··· The data ···

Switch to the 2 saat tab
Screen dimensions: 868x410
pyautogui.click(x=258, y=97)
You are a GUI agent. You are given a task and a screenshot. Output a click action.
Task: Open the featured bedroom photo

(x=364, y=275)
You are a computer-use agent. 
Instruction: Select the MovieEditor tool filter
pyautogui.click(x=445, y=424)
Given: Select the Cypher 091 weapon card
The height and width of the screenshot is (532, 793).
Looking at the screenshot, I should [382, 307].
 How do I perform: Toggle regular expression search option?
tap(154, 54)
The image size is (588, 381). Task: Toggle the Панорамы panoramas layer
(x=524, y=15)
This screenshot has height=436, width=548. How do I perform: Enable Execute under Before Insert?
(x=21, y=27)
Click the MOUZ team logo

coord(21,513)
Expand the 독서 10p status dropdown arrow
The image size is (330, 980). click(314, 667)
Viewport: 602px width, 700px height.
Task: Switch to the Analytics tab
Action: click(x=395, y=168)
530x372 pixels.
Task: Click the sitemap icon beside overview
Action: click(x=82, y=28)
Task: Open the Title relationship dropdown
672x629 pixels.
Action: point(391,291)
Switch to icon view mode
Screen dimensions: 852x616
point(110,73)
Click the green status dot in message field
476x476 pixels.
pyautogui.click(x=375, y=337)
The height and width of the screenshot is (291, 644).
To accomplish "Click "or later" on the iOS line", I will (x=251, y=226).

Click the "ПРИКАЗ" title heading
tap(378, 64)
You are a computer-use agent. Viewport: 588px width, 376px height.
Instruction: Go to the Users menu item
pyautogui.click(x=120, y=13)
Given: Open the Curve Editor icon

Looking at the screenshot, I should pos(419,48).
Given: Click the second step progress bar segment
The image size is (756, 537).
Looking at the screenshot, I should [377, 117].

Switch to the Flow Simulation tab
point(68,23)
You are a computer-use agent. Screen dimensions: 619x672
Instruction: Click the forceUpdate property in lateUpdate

···

- _About this task_
A verbatim restatement of all the entries above is required.

- _Result_
Switch to the 2 saat tab
Screen dimensions: 868x410
pyautogui.click(x=258, y=97)
You are a GUI agent. You are given a task and a screenshot. Output a click action.
Task: Open the featured bedroom photo

(x=364, y=275)
You are a computer-use agent. 
Instruction: Select the MovieEditor tool filter
pyautogui.click(x=445, y=424)
Given: Select the Cypher 091 weapon card
The height and width of the screenshot is (532, 793).
Looking at the screenshot, I should [382, 307].
 How do I perform: Toggle regular expression search option?
tap(154, 54)
The image size is (588, 381). Task: Toggle the Панорамы panoramas layer
(x=524, y=15)
This screenshot has height=436, width=548. How do I perform: Enable Execute under Before Insert?
(x=21, y=27)
Click the MOUZ team logo

coord(21,513)
Expand the 독서 10p status dropdown arrow
The image size is (330, 980). click(314, 667)
Viewport: 602px width, 700px height.
Task: Switch to the Analytics tab
Action: click(x=395, y=168)
530x372 pixels.
Task: Click the sitemap icon beside overview
Action: click(x=82, y=28)
Task: Open the Title relationship dropdown
672x629 pixels.
Action: point(391,291)
Switch to icon view mode
Screen dimensions: 852x616
point(110,73)
Click the green status dot in message field
476x476 pixels.
pyautogui.click(x=375, y=337)
The height and width of the screenshot is (291, 644).
To accomplish "Click "or later" on the iOS line", I will (x=251, y=226).

Click the "ПРИКАЗ" title heading
tap(378, 64)
You are a computer-use agent. Viewport: 588px width, 376px height.
Instruction: Go to the Users menu item
pyautogui.click(x=120, y=13)
Given: Open the Curve Editor icon

Looking at the screenshot, I should pos(419,48).
Given: Click the second step progress bar segment
The image size is (756, 537).
Looking at the screenshot, I should [377, 117].

Switch to the Flow Simulation tab
point(68,23)
You are a computer-use agent. Screen dimensions: 619x672
Instruction: Click the forceUpdate property in lateUpdate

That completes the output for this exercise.